No wonder they’re called unicorns 

As many of you know, a ‘unicorn’ is the term applied to a tech start-up that’s valued at a billion dollars. A unicorn is also a mythical animal and you just have to wonder if some of these valuations have far more to do with myth than reality.

Call me old-fashioned but I thought the purpose of a business was to make profits? To do it ethically, to give back to the local community, to grow the people within your company: but at the end of the day have the bottom line in black, not red. Damn it, in the olden days you bought shares – invested in companies – because they made a profit and paid a dividend to their shareholders.

But increasingly the businesses that make the news seem to be valued on fashion and potential. On market share or revenue growth or potential earnings in 2023. And I think that’s a worrying trend…

A short detour into the public sector

At the beginning of last year, Carillion collapsed. Despite the warning signs, Government ministers continued to ply it with contracts. The inevitable eventually happened – and when Carillion went bust it owed money to 30,000 small businesses.

Now we have Crossrail delayed until 2020 at the earliest and a massive overspend is looking far more likely. I doubt there is a person reading this blog who expects HS2 to be delivered on time and within budget. Maybe there was a reason HS2 hired 17 PR agencies

And as I mentioned above, Chris Grayling has just cancelled the No Deal contracts with the ferry companies, landing the taxpayer – you and me – with a £50m bill for which we have received nothing at all.

Why all this matters

As every single member of TAB UK knows, Tesco do not accept market share or your projected 2023 earnings in exchange for bread and cheese. Neither do projected earnings pay wages.

Why does profit matter – apart from the fact that it buys bread and cheese and pays wages? It matters because profit is how you keep score. It’s how you say, ‘we’re doing this right: ‘we’re doing it better than last year’ and ‘we’re competent to run the business.’

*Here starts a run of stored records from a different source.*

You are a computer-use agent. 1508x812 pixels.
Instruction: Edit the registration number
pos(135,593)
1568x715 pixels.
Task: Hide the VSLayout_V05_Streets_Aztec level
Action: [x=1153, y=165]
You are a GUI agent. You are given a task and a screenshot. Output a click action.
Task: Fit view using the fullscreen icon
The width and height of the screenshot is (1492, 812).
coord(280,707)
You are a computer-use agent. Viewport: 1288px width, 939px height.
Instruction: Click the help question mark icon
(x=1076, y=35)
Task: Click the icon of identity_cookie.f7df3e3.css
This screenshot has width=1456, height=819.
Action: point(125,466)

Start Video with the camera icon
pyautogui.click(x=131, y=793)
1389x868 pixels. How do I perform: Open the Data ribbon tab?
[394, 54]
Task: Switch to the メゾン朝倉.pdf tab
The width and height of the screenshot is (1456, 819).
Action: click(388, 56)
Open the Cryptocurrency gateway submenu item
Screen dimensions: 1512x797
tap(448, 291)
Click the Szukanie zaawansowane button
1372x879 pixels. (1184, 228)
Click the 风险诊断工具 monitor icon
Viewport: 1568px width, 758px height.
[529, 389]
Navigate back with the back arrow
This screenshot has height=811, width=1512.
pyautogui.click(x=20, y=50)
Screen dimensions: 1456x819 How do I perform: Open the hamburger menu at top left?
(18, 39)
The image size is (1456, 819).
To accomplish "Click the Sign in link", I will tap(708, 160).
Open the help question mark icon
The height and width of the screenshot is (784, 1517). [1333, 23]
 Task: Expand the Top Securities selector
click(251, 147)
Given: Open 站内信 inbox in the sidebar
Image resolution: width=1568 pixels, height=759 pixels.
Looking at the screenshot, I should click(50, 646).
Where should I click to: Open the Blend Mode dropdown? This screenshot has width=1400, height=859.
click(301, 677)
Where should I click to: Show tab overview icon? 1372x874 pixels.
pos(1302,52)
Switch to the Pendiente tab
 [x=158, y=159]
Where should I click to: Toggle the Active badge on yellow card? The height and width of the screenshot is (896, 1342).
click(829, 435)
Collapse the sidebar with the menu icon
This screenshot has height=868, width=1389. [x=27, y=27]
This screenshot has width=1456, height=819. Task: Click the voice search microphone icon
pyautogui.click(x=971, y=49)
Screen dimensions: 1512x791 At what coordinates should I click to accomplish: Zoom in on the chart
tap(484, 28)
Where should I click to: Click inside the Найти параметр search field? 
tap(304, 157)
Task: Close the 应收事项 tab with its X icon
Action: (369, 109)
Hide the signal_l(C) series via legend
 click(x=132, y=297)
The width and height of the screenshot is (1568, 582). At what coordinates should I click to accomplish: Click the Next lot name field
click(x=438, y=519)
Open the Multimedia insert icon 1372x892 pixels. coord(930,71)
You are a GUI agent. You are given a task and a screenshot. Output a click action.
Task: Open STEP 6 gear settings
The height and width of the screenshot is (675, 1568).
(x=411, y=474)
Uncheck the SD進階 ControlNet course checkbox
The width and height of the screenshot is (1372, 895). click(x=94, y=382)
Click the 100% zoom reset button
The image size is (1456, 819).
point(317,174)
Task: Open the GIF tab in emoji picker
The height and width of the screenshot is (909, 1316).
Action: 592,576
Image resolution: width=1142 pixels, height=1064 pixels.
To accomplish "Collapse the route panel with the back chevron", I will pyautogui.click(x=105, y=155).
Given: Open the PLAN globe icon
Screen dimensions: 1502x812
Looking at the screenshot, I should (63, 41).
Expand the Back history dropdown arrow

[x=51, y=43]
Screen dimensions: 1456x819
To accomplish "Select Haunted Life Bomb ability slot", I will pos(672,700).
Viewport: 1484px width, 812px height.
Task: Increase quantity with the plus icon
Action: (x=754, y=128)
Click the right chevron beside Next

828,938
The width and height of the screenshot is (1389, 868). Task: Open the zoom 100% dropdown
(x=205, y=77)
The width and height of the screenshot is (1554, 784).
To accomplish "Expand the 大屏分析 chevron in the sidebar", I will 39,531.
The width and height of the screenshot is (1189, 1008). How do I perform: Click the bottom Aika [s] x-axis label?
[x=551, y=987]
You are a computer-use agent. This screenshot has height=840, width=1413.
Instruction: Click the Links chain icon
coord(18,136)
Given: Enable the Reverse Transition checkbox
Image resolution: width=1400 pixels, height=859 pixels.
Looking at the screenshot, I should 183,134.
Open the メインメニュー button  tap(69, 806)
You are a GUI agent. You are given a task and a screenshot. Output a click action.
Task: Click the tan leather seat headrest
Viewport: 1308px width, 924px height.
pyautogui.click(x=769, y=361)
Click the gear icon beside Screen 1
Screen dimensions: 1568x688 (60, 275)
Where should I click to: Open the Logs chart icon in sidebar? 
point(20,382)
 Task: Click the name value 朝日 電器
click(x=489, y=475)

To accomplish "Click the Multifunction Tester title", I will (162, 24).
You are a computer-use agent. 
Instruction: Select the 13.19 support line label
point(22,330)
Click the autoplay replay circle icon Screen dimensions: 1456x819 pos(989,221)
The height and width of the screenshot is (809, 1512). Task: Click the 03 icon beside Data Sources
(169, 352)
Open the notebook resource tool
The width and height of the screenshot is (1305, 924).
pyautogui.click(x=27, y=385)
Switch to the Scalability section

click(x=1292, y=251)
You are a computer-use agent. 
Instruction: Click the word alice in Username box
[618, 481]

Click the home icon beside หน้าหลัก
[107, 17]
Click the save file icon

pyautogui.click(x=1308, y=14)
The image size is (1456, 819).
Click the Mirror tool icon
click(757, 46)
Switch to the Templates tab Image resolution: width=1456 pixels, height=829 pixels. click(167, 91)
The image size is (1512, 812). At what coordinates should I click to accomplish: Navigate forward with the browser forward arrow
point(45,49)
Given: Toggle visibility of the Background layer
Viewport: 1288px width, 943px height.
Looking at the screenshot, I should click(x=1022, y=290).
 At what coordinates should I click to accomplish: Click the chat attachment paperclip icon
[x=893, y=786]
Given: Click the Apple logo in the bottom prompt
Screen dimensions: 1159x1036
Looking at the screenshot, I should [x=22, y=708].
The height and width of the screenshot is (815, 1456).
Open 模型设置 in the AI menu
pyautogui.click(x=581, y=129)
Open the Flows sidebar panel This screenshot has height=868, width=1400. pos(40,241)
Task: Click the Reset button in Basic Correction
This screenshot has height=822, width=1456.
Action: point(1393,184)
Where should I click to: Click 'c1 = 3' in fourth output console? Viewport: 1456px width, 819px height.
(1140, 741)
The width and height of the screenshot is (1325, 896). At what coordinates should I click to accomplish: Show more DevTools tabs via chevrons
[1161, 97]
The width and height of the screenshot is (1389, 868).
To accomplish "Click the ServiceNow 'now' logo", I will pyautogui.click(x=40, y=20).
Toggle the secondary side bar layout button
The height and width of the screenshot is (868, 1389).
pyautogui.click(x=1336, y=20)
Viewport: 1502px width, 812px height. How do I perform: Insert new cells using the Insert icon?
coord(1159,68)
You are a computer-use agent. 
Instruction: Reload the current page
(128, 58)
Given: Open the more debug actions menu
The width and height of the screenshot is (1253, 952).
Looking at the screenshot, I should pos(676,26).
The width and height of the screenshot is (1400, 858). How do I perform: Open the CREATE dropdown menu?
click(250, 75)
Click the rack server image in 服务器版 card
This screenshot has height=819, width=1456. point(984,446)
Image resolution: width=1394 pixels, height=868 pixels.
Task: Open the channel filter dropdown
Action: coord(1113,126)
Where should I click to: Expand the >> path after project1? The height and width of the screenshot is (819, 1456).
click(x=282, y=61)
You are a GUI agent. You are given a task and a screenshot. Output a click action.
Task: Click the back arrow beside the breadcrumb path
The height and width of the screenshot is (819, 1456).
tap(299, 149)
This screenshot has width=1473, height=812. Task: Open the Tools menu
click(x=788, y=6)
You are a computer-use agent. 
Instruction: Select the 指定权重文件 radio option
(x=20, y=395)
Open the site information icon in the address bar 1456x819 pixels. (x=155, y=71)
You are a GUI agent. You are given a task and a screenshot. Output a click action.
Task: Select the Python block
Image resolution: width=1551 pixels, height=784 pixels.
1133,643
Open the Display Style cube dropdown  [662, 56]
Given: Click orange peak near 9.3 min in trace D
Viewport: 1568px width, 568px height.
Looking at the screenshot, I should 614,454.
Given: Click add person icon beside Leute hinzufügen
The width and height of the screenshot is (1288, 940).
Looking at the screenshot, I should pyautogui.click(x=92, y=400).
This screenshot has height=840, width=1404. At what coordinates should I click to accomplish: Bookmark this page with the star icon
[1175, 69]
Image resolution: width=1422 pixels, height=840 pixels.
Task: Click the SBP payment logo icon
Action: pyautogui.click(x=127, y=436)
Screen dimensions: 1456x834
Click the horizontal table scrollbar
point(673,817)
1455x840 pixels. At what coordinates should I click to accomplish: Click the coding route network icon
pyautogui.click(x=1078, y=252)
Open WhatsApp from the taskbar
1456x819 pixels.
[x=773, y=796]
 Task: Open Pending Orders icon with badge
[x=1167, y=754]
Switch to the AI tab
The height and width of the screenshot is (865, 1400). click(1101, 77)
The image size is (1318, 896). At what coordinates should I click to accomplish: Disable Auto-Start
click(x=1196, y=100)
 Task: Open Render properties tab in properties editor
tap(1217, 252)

When Mags and I were buying TAB UK the organisations who supplied the funds were rightly concerned with two things. Could we service the borrowing – that is, could we generate the necessary cash – and would we make a profit?

That is something that certainly feeds through to the TAB boards. Profit, cash flow and margins are the key metrics. And if yours are moving in the wrong direction then your colleagues around the table will be very quick to ask what you’re doing about it.

But once we get away from the idea that profit matters then things start to slip – and slip quickly. Profit goes hand in hand with fiscal responsibility. Does Wall Street care that Uber, Slack and Pinterest are losing hundreds of millions of dollars and may never make a profit? Apparently not.

And more and more we see the same attitude in the public sector. Chris Grayling has just tossed away £50m of our money. Well, let’s keep the maths simple: assuming a nurse is paid £25,000 a year that £50m would have paid for 2,000 nurses.

But here we are, increasingly slipping into a parallel universe where profit and fiscal responsibility seem unimportant. Someone needs to stand up and say that profit will always matter – before another 30,000 small businesses pay the price.